[Stored items]
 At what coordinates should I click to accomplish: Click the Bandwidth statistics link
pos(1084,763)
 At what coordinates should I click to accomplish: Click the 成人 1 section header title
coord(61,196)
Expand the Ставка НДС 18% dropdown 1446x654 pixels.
* * *
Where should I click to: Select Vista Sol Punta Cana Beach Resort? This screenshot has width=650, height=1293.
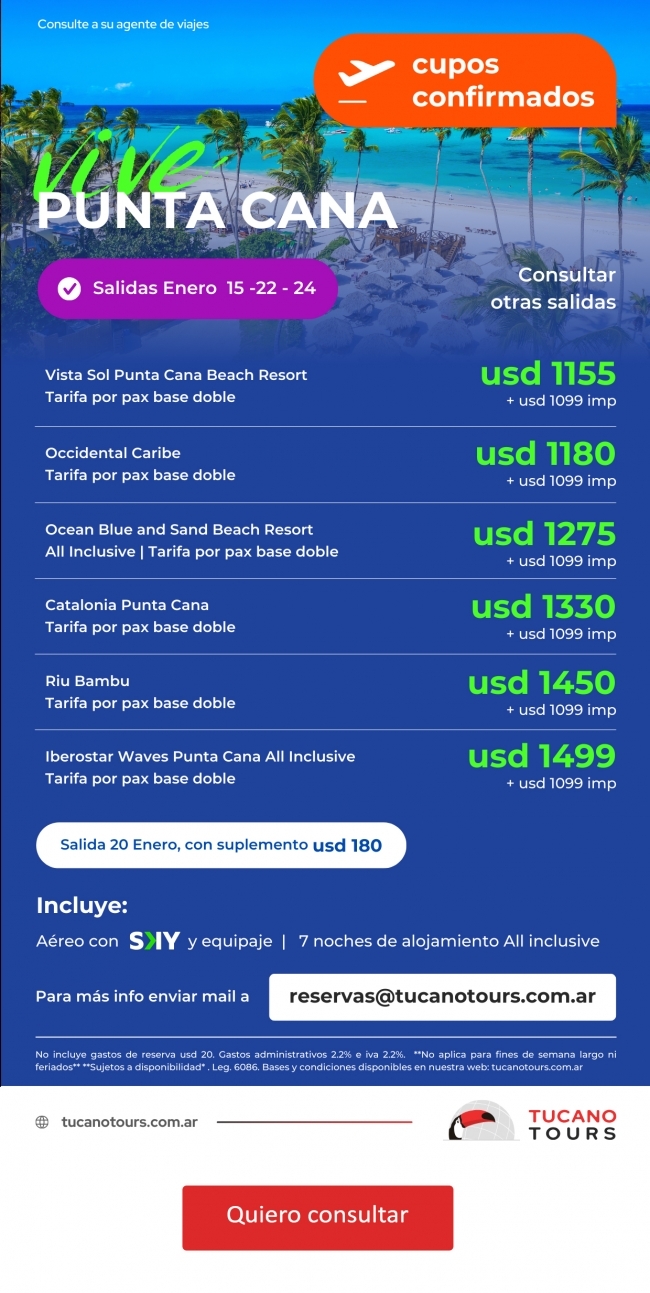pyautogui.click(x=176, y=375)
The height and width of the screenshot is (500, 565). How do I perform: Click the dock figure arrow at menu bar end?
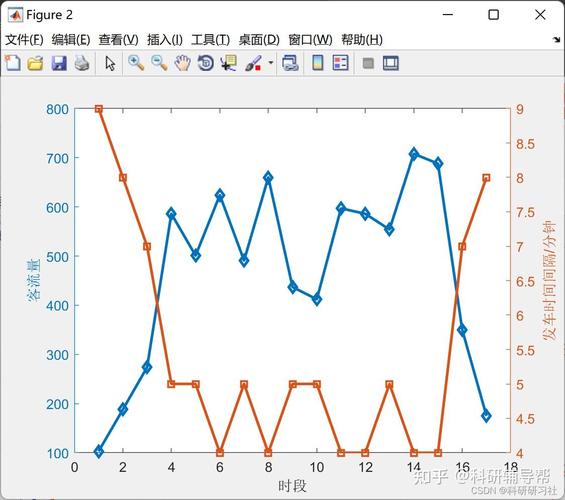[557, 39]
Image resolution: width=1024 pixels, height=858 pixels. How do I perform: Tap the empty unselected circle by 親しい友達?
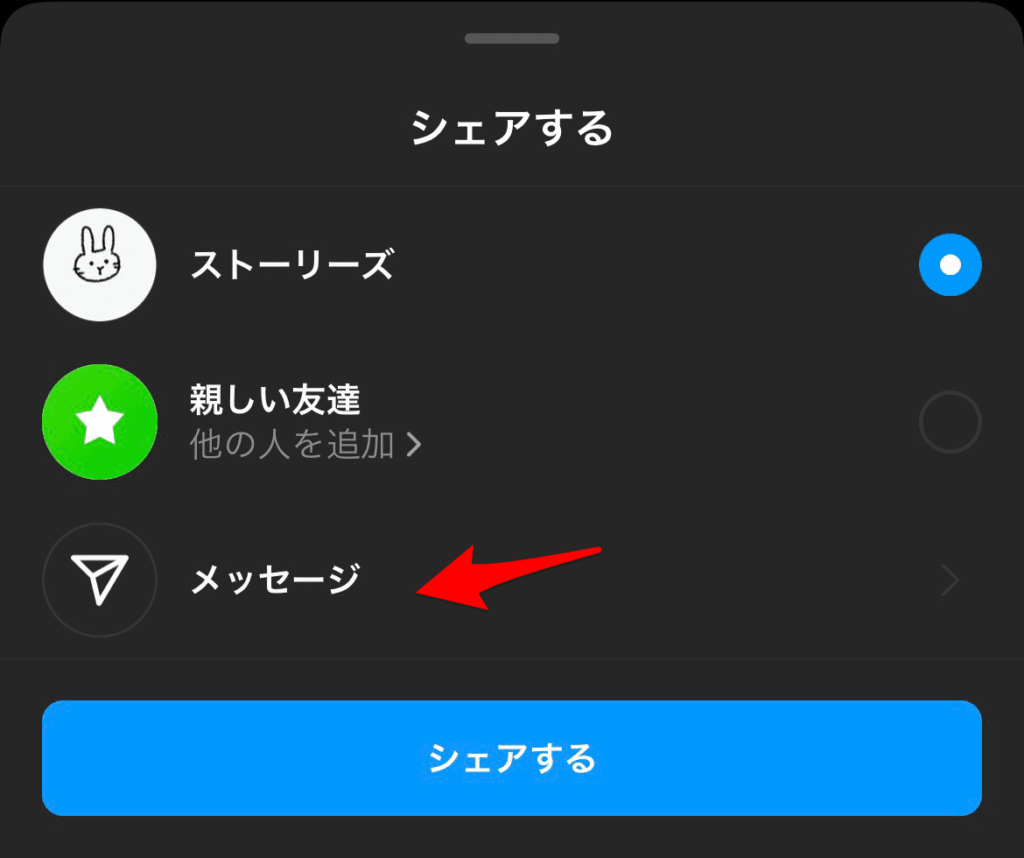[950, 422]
---
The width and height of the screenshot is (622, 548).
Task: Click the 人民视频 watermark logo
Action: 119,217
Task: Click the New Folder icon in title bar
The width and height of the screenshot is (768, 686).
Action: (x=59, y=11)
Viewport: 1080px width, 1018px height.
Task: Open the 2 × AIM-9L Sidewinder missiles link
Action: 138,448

**Exercise description**
Among the records above, repeat exactly the line with "At what coordinates should I click to accomplish: Click the 成人", the line with "Expand the Ставка", and every line in between, and only those.

**Result of this exercise**
 At what coordinates should I click to accomplish: Click the 成人 1 section header title
coord(61,196)
Expand the Ставка НДС 18% dropdown 1446x654 pixels.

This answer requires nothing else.